Example WSD datasets for Russian (adapted from [RUSSE'18](https://toloka.yandex.ru/datasets/)):
- https://rusvectores.org/static/testsets/russe_wsd.tsv
- https://rusvectores.org/static/testsets/russe_wsd_lemm.tsv (lemmatized)

# Frequently Asked Questions
### Where can I find pre-trained ELMo models?

Several repositories are available where one can download ELMo models compatible with _simple_elmo_:
- [NLPL vector repository](http://vectors.nlpl.eu/repository/)
(except _ELMoForManyLangs_ models trained on the CoNLL17 corpus; see below)
- [AllenNLP](https://allennlp.org/elmo)
- [CLARIN](https://www.clarin.si/repository/xmlui/handle/11356/1277)

### Can I load [ELMoForManyLangs](https://github.com/HIT-SCIR/ELMoForManyLangs) models?

Unfortunately not. These models are trained using a slightly different architecture.
Therefore, they are [not compatible](https://github.com/HIT-SCIR/ELMoForManyLangs/issues/1#issuecomment-427668469) neither with _AllenNLP_ nor with _simple_elmo_.
You should use the original [ELMoForManyLangs](https://github.com/HIT-SCIR/ELMoForManyLangs) code to work with these models.

### I see a lot of warnings about deprecated methods

This is normal. The  _simple_elmo_ library is based on the [original ELMo implementation](https://github.com/allenai/bilm-tf) which was aimed at the versions of TensorFlow which are very outdated today.
We significantly updated the code and fixed many warnings - but not all of them yet.

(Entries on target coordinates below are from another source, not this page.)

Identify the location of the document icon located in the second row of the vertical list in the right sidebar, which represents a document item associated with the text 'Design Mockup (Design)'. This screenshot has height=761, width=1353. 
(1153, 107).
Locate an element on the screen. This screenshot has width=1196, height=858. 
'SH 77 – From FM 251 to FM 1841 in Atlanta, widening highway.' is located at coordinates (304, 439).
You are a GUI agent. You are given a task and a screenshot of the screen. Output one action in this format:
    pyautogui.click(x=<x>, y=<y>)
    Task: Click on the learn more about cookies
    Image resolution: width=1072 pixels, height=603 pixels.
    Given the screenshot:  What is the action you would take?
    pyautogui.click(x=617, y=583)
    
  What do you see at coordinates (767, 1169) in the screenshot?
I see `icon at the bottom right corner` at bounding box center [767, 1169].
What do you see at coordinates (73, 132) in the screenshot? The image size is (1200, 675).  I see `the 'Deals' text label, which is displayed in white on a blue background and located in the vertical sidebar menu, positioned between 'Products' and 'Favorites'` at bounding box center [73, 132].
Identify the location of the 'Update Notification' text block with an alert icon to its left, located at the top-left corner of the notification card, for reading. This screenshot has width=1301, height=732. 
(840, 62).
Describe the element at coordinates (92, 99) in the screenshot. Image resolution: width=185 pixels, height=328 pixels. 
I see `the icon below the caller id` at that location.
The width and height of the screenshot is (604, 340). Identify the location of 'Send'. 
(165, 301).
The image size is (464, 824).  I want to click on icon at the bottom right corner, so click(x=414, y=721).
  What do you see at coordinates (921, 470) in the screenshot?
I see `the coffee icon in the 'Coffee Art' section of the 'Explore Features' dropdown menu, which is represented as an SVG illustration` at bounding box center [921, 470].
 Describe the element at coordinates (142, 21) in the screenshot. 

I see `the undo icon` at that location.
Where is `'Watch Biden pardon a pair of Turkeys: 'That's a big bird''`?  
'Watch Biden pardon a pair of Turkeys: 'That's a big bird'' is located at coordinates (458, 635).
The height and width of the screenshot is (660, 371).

The work continues (and will eventually lead to a complete switch to TensorFlow 2).

Meaniwhile, these warnings can be ignored: they do not harm the resulting embeddings in any way.

### Can I train my own ELMo with this library?

Currently we provide ELMo training code (updated and improved in the same way compared to the original implementation)
in a [separate repository](https://github.com/ltgoslo/simple_elmo_training).
It will be integrated into the _simple_elmo_ package at some point.